Clustered/Distributed Network Filesystems, Which Ones live up to the hype? -
Clustered/Distributed Network Filesystems, Which Ones live up to the hype?
I've tried to find a good sensible solution to cluster with and each technology has it's pros and cons and there is no perfect solution and I've found a lot of "exaggerations" in the applications, benefits and performance of these different filesystems.
I first started off with DRBD and I have to say it does live up to the hype, is quite reliable (although it can be annoying to match up the kernel module and user applications since they must match and when upgrading kernels you may find you have a version mismatch which can bring down your whole cluster if you don't plan and test ahead of time). The performance is perfect (it gives 100% network bandwidth performance if you chose). I like that it writes first (locally) and then transfers those files over the network. It gives you a perfect blend of essentially native performance and the redunancy you require and even allows you to control the transfer rate.
The drawbacks are some I mentioned, that userspace and kernel modules must match and upgrading one or the other (which often will cause a version mismatch) will bring your cluster down if you aren't careful to plan ahead.
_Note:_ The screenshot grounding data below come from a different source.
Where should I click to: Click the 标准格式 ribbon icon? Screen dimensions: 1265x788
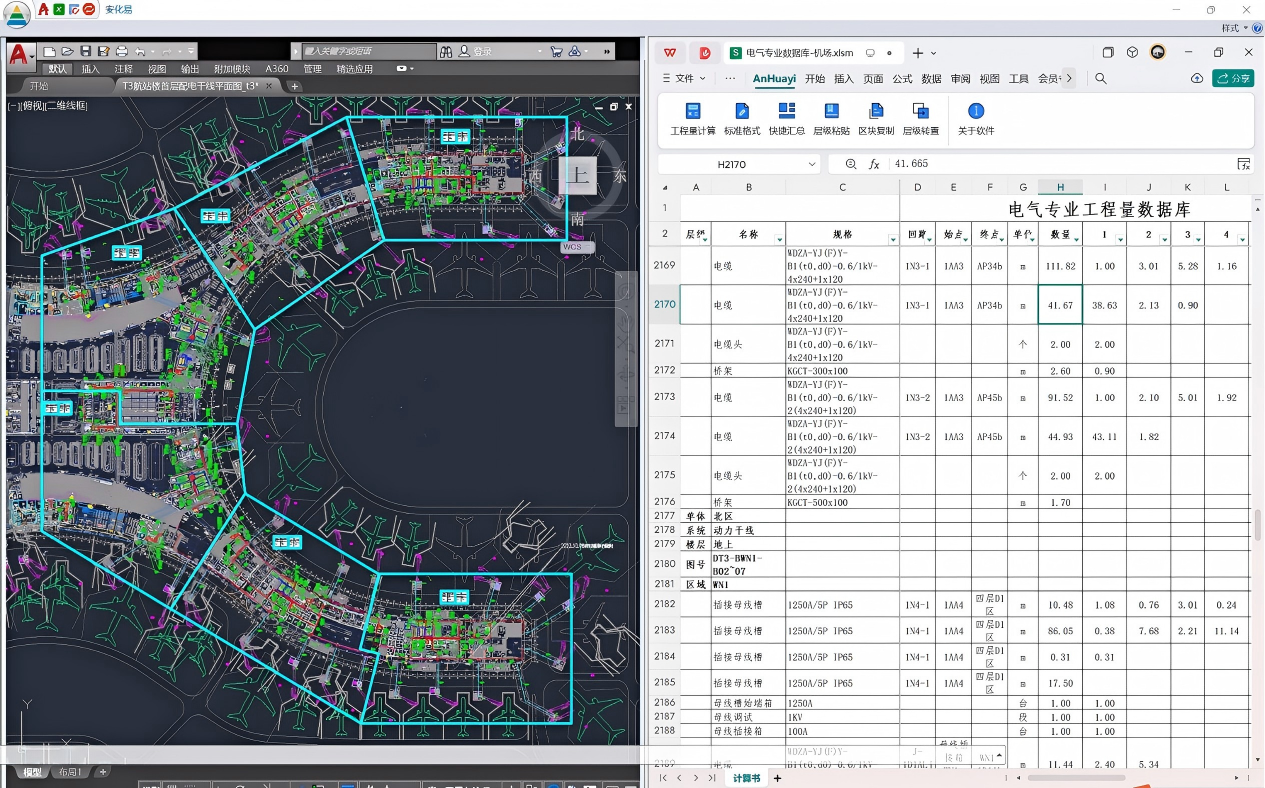pyautogui.click(x=741, y=111)
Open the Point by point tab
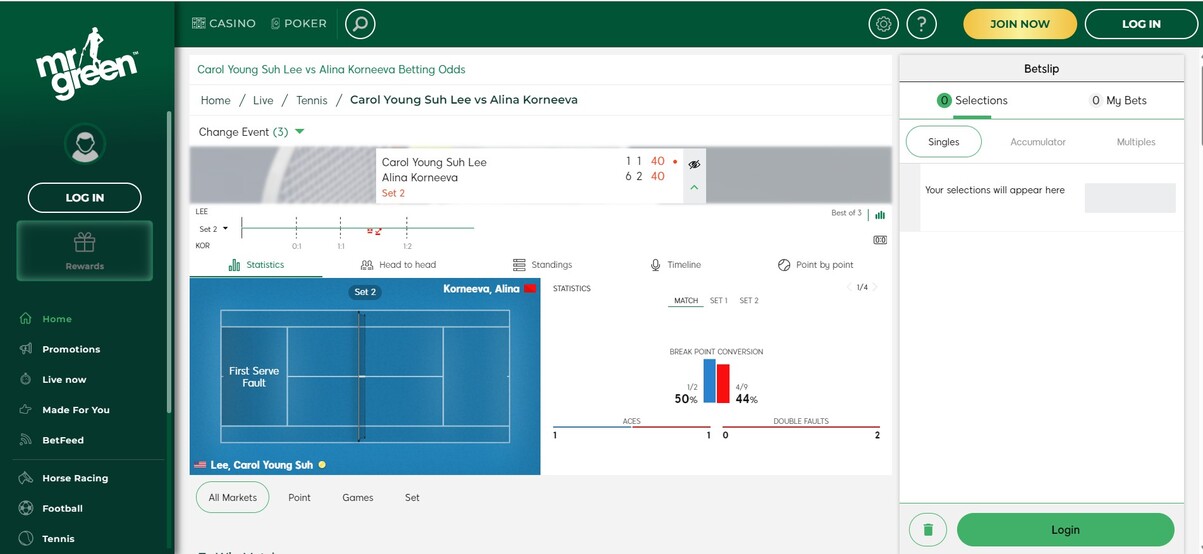 coord(815,265)
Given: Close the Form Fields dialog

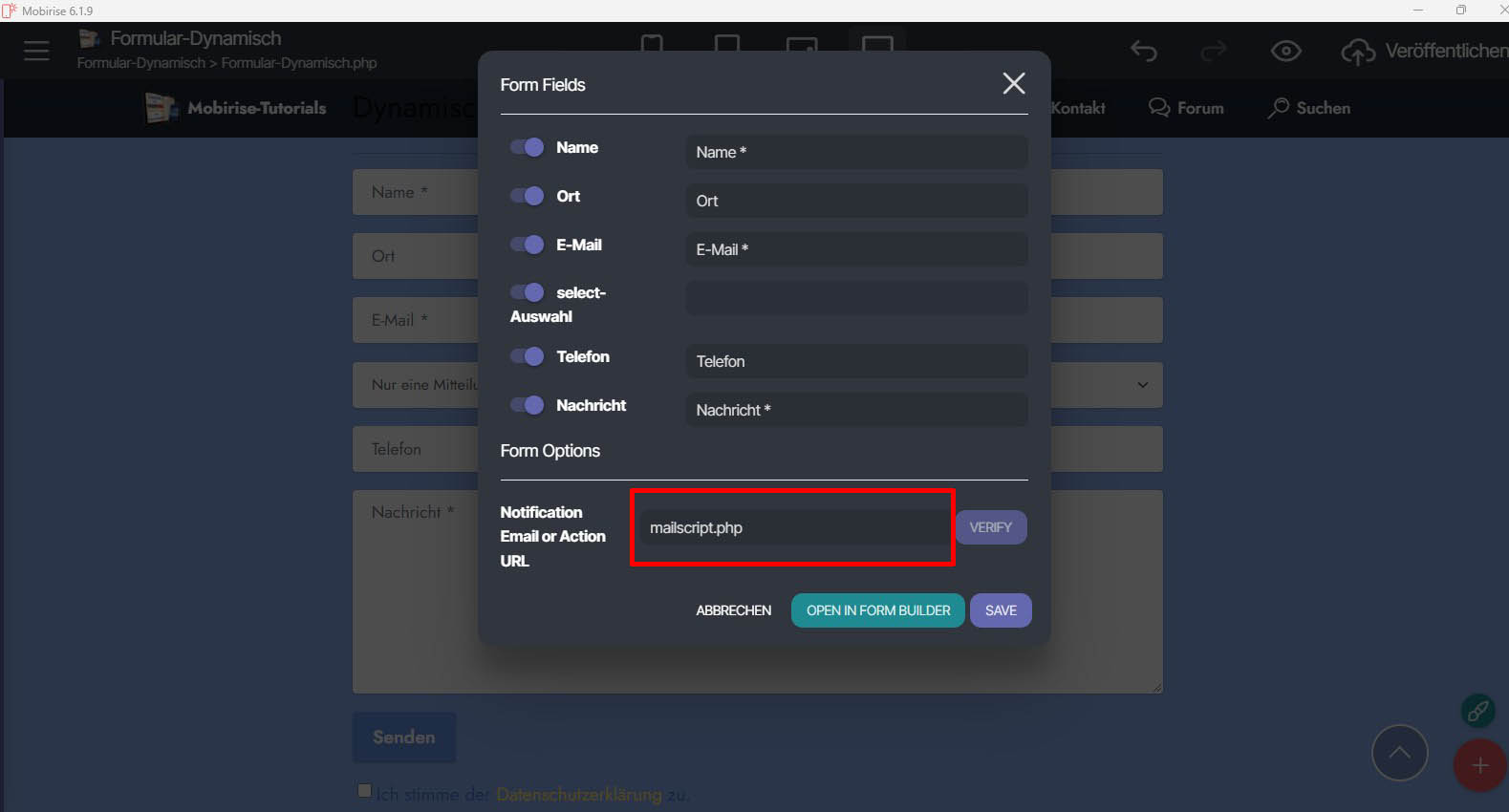Looking at the screenshot, I should click(1013, 84).
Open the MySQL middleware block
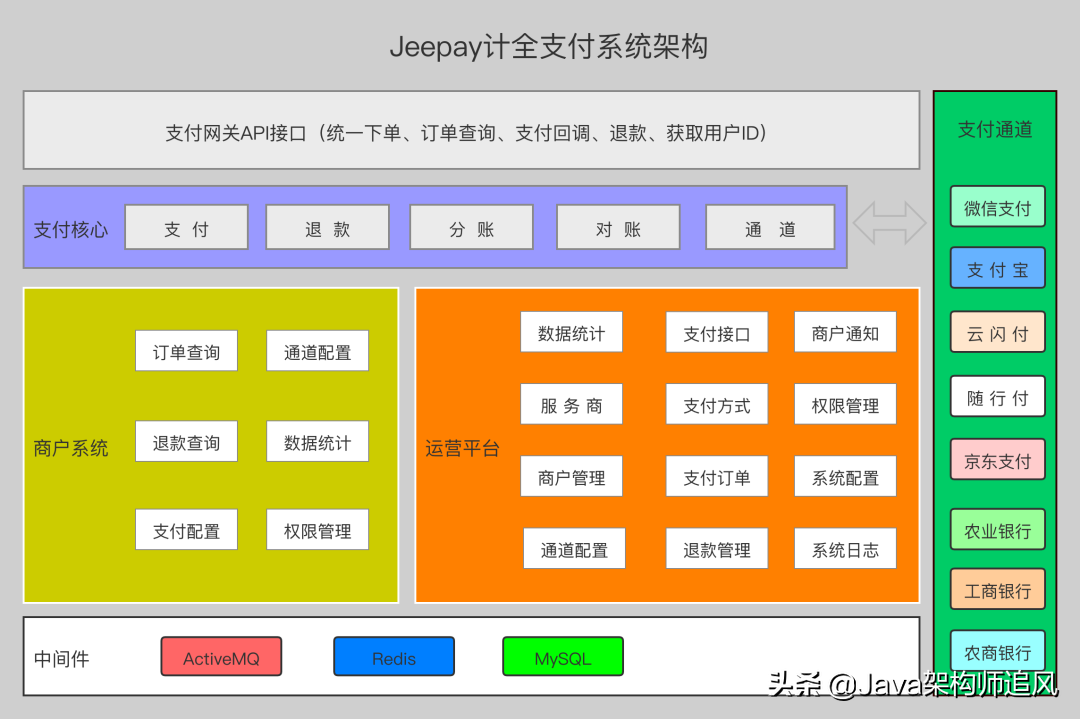The height and width of the screenshot is (719, 1080). coord(562,657)
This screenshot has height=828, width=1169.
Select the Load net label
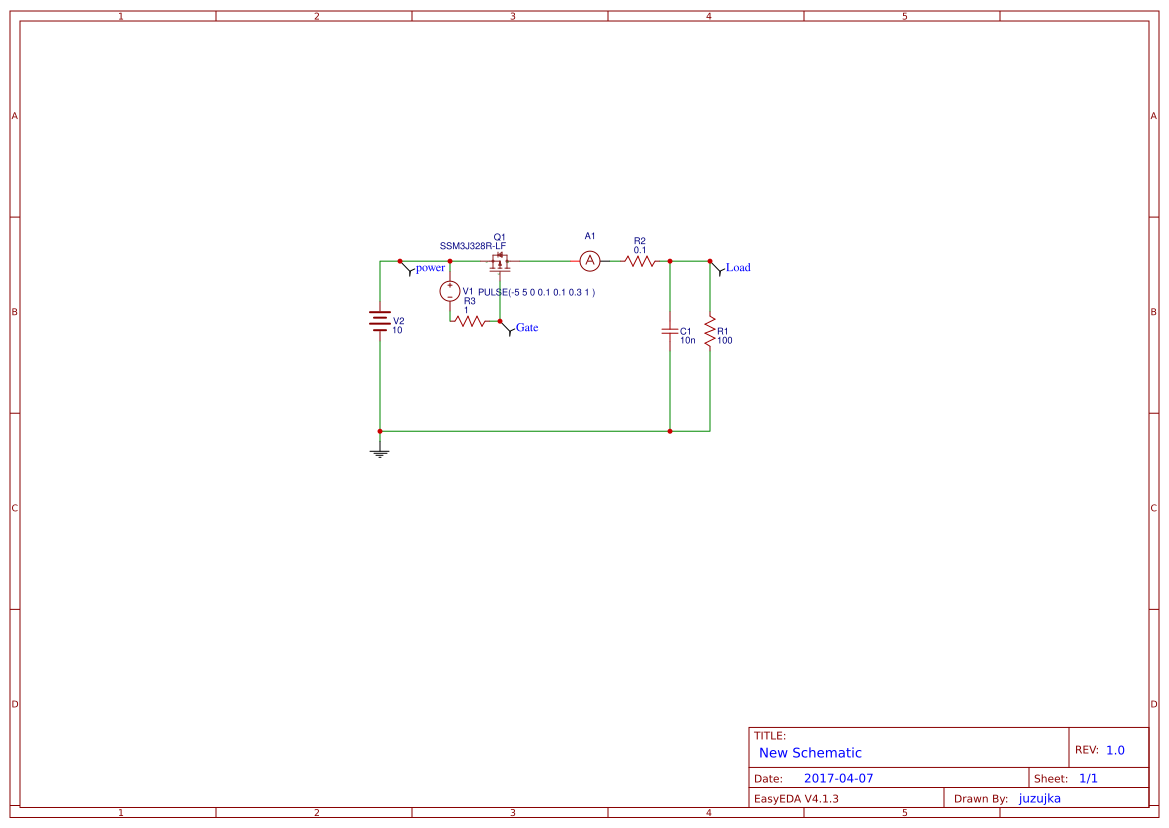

A lot of times you have to manually compile something whether it's the kernel module or userspace tools. It also does not handle "split-brain" in an easy and obvious way. The documentation is generally quite good/useful, but it left me searching high and dry to find the best way to handle split-brain.
DRBD's other drawback/annoyance is that you must actually dedicate a full partition to it which is often not a preferred or ideal solution.
The other large benefit is that it acts like a native/local filesystem and I've never had any application issue when using it for any kind of VPS use (many do have their quirks with virtualization such as OCFS2 and GlusterFS).
Another drawback of DRBD is also the fact that it ONLY knows how to be RAID1, you can't aggregate your storage, but it's a great way to mirror data between different sites or for redunancy purposes and it works perfectly if a RAID1 network solution is what you need. I'd say it's the most robust and polished for what it does.
OCFS2 isn't that hard to configure but what's the point of it? It is basically a clustered/aggregated RAID0 filesystem so it has absolutely no redunancy. I almost don't understand the point of it, unless you need vast amounts of storage without any regard for data integrity. Supposedly OCFS2 is self healing which is good, but it's not really enterprise ready in mind without any built-in redunancy options.
OCFS2 also crashes when using things like VMWare, I tried all kinds of work arounds but kept getting crashes. It's not a full-featured filesystem and VMWare can sense this.
I also dislike all the different services associated with it. If something breaks you have to figure out in what order to reload kernel modules and the two associated services with it This makes it a bit stressful and unnecesarily complex.
I will say it could be a great solution for a mass on-line RAID0 type array if downtime and redundancy aren't of any concern (maybe for Photobucket type places0.
I still don't see the relevance of OCFS2 and it seems overly complicated without any special features or anything at all that would prompt me to use it, but at least I can say I tried and played around with it.
I'd say it is pretty good, but has always been overrated and overhyped. There are often performance issues associated with it and the GlusterFS documentation is sparse and cryptic at best.
It has been touted as something you should run VPS's under, but I've tried this with poor results. Things are improving, but it seems that a number of years after it's release that it still hasn't fully matured and still has a long way to go.
However, with a little tweaking I think GlusterFS may be the most practical all-around solution for almost any use. You can set it up to be RAID 0+1 or almost any other way imaginable and you can aggregate the storage bricks.
Best of all you can use your existing filesystem and space, there's no need to dedicate a partition to it. The bad thing is that there's no way to control transfer rates like DRBD, and there doesn't seem to be a way to control the way data is written.
I'd prefer to have an option like DRBD where the write is done locally and then transferred over the wire, this would make it possible and practical for VPS solutions.
The other issue is lack of MMAP support and that for some other reason Checkpointing VPS's does not work because of the underyling filesystem structure.
I think I'm being hard on GlusterFS because I think it's only starting to coming close to living up to its hype and has a lot of common sense, fundamental issues that have not been resolved or addressed when they should have been done immediately.
With that said, if GlusterFS can provide better documentation, performance and flexibility (DRBD style delayed writes) then I think it could come out on top as the one-stop solution which will be superior in everyway.